Around two a.m. the party ended. Marty [Fried] left me. ‘I’ll see you later,’ he promised. I decided I’d better go home. As I was walking into the front hall I saw Lee Strasberg shrugging into a black overcoat. He’d been surrounded by a group of adoring young actors when we were briefly introduced and he had barely looked me in the eye, but now he said gruffly, ‘Darling, do you want a lift?’
And he gestured to a cab outside—presumably Marty’s—idling on the curb … We walked without speaking again into the street. Lee got in front with Marty, who gave me a wink.
I slid into the backseat, where I found Marilyn Monroe huddled in a corner dreamily puffing on a cigarette … I couldn’t stop looking at her. We were about to pull away from the curb when a voice cried out, ‘Hey Lee, goin’ my way?’ and Harry Belafonte hopped in beside me. We drove uptown in silence … After a while Lee rolled down the window and moist cool air whooshed in. Marilyn gave a sigh and shrugged out of her coat. That’s when I noticed the pearls …
Marilyn wearing her Mikimoto pearls
‘Those are gorgeous pearls, Miss Monroe,’ I said.
‘Yeah.’ Marilyn fingered the pearls absently. ‘The emperor gave them to me.’
‘The emperor?’ Harry Belafonte asked.
‘Hirohito of Japan. When Joe [DiMaggio] and I were on our honeymoon in Tokyo, he gave them to me in a private ceremony.’ Her voice trailed off as if she’d lost interest in the subject …
Then we reached our destination, the Strasberg apartment on Central Park West. Lee stepped out of the cab and waited for Marilyn to get out; then the two of them disappeared into the ornate lobby. She was spending the night, as she often did, with the Strasberg family … We continued to drive over to West Seventy-Fourth and Riverside. Belafonte vaulted out of the cab.
‘Night, Thanks, Marty.’ And he was gone.
‘Harry’s apartment is twenty-one rooms,’ Marty told me—then added, ‘Come on, sit up front with me.

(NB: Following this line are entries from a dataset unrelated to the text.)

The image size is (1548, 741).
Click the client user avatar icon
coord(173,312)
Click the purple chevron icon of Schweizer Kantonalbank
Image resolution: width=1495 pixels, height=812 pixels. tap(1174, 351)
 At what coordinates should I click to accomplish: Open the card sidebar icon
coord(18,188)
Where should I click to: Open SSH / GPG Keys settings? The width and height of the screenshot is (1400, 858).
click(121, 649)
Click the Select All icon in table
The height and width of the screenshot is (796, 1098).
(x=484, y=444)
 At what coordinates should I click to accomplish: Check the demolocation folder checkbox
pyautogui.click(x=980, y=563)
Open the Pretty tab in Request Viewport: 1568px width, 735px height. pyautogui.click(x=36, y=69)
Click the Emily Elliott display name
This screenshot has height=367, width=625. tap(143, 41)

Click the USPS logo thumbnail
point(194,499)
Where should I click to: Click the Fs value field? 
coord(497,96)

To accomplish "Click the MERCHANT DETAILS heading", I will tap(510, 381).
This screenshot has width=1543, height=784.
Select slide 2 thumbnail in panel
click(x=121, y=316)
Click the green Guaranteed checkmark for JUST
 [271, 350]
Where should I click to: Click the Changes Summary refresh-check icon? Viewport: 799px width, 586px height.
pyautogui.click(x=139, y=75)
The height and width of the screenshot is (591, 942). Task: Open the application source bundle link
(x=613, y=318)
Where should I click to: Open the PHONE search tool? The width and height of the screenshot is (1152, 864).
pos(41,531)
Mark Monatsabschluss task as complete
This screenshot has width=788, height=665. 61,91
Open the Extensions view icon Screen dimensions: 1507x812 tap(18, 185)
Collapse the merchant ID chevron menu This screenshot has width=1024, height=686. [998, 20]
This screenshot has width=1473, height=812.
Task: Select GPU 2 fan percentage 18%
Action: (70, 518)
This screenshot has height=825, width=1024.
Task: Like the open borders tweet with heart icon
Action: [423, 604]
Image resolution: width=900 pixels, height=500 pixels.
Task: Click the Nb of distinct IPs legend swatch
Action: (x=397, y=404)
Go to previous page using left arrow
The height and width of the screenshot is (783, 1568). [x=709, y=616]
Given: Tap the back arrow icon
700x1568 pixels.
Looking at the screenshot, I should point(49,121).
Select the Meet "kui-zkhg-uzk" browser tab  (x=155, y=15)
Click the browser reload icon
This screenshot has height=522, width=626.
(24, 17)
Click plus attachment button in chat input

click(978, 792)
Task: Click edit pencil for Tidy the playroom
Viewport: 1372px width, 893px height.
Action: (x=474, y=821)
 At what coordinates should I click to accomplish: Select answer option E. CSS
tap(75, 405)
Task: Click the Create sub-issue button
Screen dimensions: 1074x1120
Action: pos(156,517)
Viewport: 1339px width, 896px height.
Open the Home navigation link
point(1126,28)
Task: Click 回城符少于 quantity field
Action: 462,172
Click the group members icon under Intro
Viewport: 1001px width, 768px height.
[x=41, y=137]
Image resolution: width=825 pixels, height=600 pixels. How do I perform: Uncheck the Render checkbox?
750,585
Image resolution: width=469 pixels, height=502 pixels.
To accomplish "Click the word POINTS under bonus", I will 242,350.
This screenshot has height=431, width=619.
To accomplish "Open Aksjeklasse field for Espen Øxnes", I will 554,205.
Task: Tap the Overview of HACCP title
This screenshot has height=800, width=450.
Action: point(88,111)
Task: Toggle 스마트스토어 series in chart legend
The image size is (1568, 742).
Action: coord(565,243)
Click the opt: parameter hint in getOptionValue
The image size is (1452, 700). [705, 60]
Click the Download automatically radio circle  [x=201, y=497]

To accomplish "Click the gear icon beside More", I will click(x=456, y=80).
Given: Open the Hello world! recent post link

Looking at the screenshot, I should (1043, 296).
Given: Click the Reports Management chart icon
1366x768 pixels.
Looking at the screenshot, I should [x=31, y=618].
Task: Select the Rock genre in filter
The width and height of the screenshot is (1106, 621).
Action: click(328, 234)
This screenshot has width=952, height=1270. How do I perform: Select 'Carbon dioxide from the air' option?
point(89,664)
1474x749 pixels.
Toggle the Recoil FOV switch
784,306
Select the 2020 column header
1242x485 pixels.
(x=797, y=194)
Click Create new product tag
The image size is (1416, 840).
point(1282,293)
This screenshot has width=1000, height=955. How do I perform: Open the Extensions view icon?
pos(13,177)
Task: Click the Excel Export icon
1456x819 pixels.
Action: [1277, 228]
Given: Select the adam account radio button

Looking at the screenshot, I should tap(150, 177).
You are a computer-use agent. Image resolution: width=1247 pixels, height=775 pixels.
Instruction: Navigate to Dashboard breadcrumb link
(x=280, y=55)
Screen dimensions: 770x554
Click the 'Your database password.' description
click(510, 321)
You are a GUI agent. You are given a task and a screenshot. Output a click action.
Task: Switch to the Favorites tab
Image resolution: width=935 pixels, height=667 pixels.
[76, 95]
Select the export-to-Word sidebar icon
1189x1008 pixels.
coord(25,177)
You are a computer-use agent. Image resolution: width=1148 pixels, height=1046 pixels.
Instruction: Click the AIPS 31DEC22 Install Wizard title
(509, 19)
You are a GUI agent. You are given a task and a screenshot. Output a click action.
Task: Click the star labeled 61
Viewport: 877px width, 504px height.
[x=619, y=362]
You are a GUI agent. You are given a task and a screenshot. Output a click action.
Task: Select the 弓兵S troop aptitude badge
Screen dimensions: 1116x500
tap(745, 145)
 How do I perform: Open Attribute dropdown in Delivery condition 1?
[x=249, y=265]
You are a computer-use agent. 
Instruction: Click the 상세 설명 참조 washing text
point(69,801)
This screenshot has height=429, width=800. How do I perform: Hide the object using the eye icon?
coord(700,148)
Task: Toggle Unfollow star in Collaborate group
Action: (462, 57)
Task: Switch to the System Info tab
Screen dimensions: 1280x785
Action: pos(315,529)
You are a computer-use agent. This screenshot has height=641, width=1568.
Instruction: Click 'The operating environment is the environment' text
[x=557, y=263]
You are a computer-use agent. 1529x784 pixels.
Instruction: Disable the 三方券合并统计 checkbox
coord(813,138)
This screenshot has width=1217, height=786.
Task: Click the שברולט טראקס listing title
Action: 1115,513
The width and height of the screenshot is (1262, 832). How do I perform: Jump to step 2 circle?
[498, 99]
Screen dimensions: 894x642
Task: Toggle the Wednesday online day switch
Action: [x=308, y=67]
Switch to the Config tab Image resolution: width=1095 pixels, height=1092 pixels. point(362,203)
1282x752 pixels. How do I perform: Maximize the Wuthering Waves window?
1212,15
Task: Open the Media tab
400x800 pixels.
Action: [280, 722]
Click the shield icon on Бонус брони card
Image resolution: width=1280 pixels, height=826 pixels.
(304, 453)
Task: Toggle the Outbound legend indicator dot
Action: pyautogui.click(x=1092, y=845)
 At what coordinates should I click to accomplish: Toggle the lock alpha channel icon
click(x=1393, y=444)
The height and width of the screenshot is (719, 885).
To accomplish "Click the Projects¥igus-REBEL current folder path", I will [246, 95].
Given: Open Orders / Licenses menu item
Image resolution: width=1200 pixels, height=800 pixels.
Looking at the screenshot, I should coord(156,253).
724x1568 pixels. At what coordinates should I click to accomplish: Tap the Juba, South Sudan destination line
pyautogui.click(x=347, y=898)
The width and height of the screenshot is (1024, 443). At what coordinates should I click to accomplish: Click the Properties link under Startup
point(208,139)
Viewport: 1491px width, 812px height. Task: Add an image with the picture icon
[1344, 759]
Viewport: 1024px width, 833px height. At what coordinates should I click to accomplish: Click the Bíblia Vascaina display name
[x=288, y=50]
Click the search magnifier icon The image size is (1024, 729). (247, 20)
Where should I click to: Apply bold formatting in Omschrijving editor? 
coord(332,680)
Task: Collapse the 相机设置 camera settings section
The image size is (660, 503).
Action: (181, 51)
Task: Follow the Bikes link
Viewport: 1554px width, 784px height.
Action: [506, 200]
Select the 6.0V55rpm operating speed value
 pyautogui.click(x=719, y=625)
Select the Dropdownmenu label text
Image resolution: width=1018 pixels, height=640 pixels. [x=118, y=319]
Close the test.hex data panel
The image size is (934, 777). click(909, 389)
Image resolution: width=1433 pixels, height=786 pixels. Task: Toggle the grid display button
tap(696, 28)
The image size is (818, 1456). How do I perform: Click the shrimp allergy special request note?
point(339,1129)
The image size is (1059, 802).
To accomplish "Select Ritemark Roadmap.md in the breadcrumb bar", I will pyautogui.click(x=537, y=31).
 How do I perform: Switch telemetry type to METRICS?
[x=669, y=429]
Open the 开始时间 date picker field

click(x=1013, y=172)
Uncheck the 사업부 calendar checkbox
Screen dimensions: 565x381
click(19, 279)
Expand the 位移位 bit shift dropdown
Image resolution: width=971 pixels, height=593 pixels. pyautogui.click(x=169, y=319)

I’ll drive you home.'”
Through his longtime involvement with the civil rights movement, Harry became a close confidante of Martin Luther King Jr. He contributed to the Freedom Rides in 1961, and helped to organise the March on Washington in 1963. While standing in for TV host Johnny Carson in February 1968, Harry interviewed Dr. King and presidential candidate Bobby Kennedy.
During the 1970s he spent much of his time touring, and made two films with his friend Sidney Poitier. Harry’s appearance on TV’s The Muppet Show was said to be creator Jim Henson’s favourite. He also produced Beat Street (1984), a musical film celebrating hip-hop culture; and in 1985, he performed at Live Aid.
In 1989, Harry received the Kennedy Centre Honours. He retired from singing after his last concert in 2003. Among his later film credits are White Man’s Burden (1995), Kansas City (1996), Bobby (2006), and finally, Spike Lee’s BlackKklansman (2018.) His autobiography, My Song, was published in 2011, and a documentary, Sing Your Song, premiered at the Sundance Film Festival. He remained politically active, and was an outspoken critic of South Africa’s Apartheid regime and U.S. foreign policy, including the Iraq War. In 2017, he was named as honorary co-chairman of the Women’s March on Washington.
Harry Belafonte had four children and five grandchildren. He died of congestive heart failure at his home in New York, and is survived by his widow, photographer Pamela Frank.